● Stored items:
>>>
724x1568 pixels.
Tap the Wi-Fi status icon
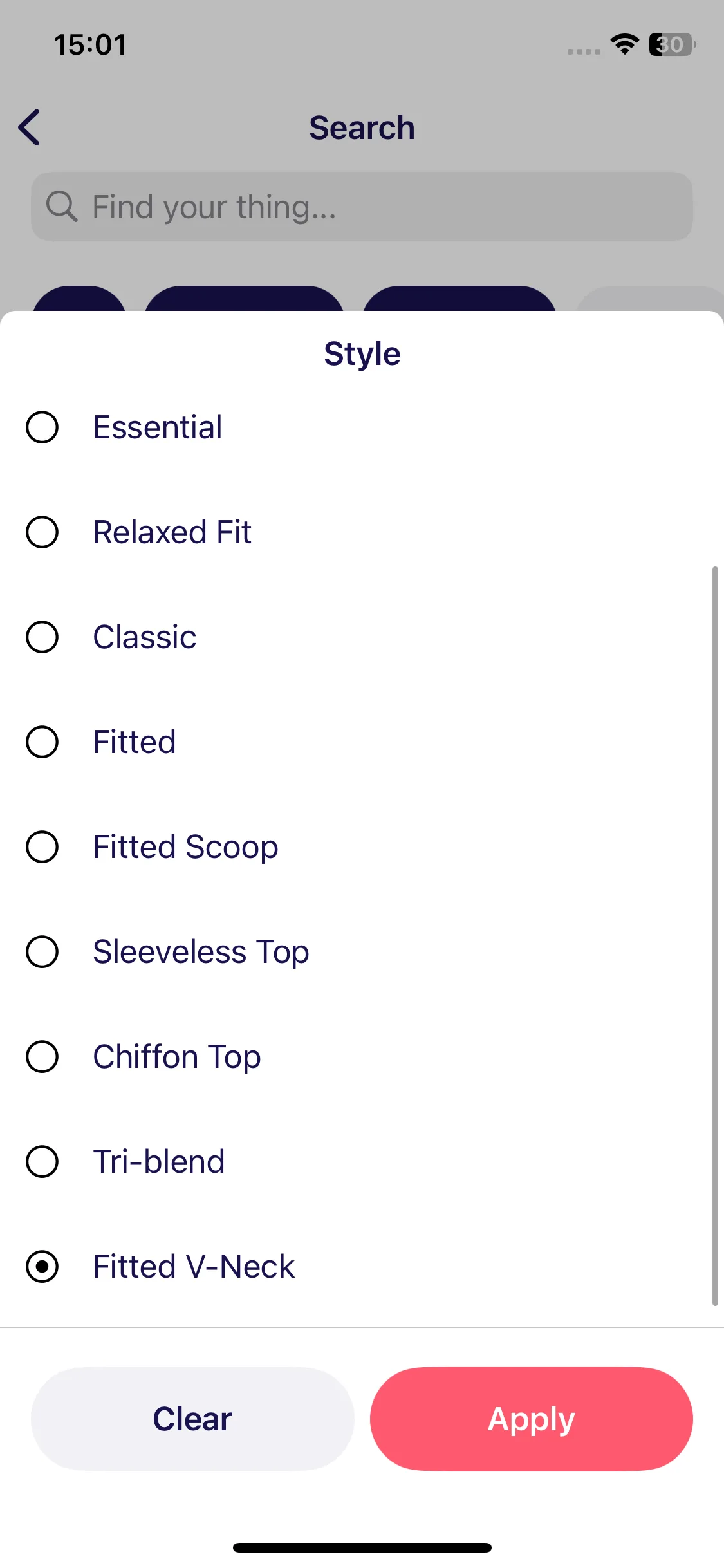click(x=624, y=44)
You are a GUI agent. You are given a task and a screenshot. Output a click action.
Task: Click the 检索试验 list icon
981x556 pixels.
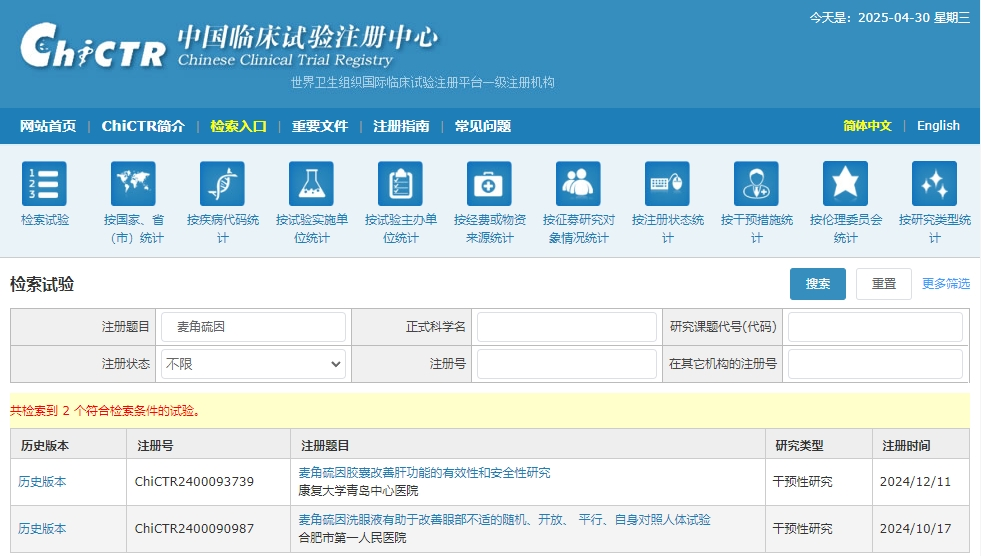pos(44,184)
<<<
● TASK BRIEF: Each entry is to be written out again word for word, and any pictures are to be omitted.

● EXERCISE SOLUTION:
724x1568 pixels.
Tap the Wi-Fi status icon
click(x=624, y=44)
You are a GUI agent. You are given a task and a screenshot. Output a click action.
Task: Click the 检索试验 list icon
981x556 pixels.
pos(44,184)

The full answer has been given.